The transport shuttle she discovered had Doombase’s location programmed right into it, like it knew where she wanted to go. She landed nearby, not caring whether anyone saw her. She didn’t bother looking for the nearest door—as She-Hulk, she could take the direct approach. The wall wasn’t built that could stop her. She went for the closest point on the base’s exterior; when she got there, she tore through the wall like it was paper. Then she got to another wall, and tore through that. Then a third.

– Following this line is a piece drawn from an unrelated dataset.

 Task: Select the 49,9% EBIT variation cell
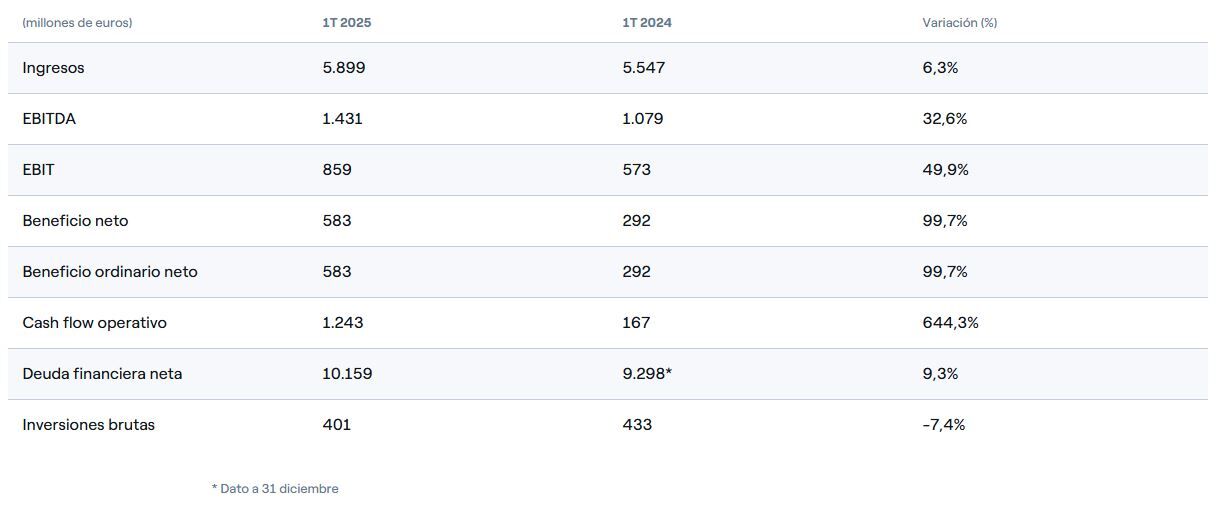[x=945, y=170]
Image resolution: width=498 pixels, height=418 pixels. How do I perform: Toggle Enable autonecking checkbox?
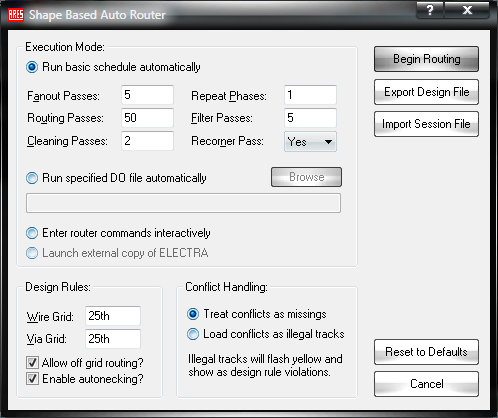coord(32,379)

When she stepped through the hole she’d made in the third wall, she found Bulldozer in his quarters. He stood at the far wall, bracing for a fight—obviously having heard her advance. But at her entrance, his eyes widened through the holes in his mask.
“Uh-oh,” he said.
“Uh-oh is right,” Jennifer said. “I’d be worried, too, if I were you and I’d been part of a certain murder.”
“How did—I mean, I didn’t do anything,” Bulldozer said.
Jennifer smiled. “Until just now, I wasn’t sure,” she said. “But now I am.” She strode toward him and flexed her arms, giving him the full gun show. “I’m looking at you, and you know what I see? A coward and a murderer.”
“Nice speech,” Bulldozer said, lowering his head to point his helmet at her midsection. “But I got nothing to say to you. You’re going to be flexing your arms outside in a second!”r />
Head down like a charging bull, he raced at her. She slapped him aside, and he crashed into what was left of the wall. “Oh, you’re strong, all right. But you’re out of your league.”
Bulldozer stumbled back up to his feet, and she dropped him with a punch that caved in part of his helmet. “Usually I prefer a fair fight,” Jennifer said as Bulldozer hit the floor. “But not today. Because Janet Van Dyne didn’t get a fair fight, did she?” She hit him again. “Did she?!”
Jen knew her dramatic entrance would draw the others; sure enough, the rest of the Wrecking Crew appeared just in time to see her break Bulldozer’s helmet on the floor. Jennifer looked up as they entered, and she smiled. “What the…” said the Wrecker.
“Yeah, boys,” Jennifer said, rising to her full height and clenching her fists. “It’s me.”
Thunderball, Piledriver, and the Wrecker charged her all at once, and she met them halfway across the room. Thunderball got to her first, swinging his wrecking ball. Jennifer caught the chain and yanked him close to head-butt him square in the face. Piledriver’s fists hammered on her shoulder and she spun to level him with an elbow to the gut. Then, she just had time to lean out of the way of the Wrecker’s crowbar.
“If we’d known you were there, sweetheart, we’d have taken you out, too,” he snarled.
“I wasn’t there,” Jennifer said. “I didn’t even know for sure who killed her until you idiots gave it away.”
Thunderball stirred at her feet, and she kicked him across the room like he was no more than a soccer ball. The Wrecker lunged at her then, bringing up his crowbar for an overhead swing. She easily caught both his forearms and drew him in to glare right into his eyes. “Now you pay. All of you,” Jennifer said.
She lifted up the Wrecker and then slammed him onto the floor. She pounded punch after punch into him until he wasn’t getting back up. When she stopped to look around, she spotted Piledriver stumbling to his feet. “Oh, no, you don’t,” Jennifer said. She took him down again with a haymaker left. He dropped without a sound.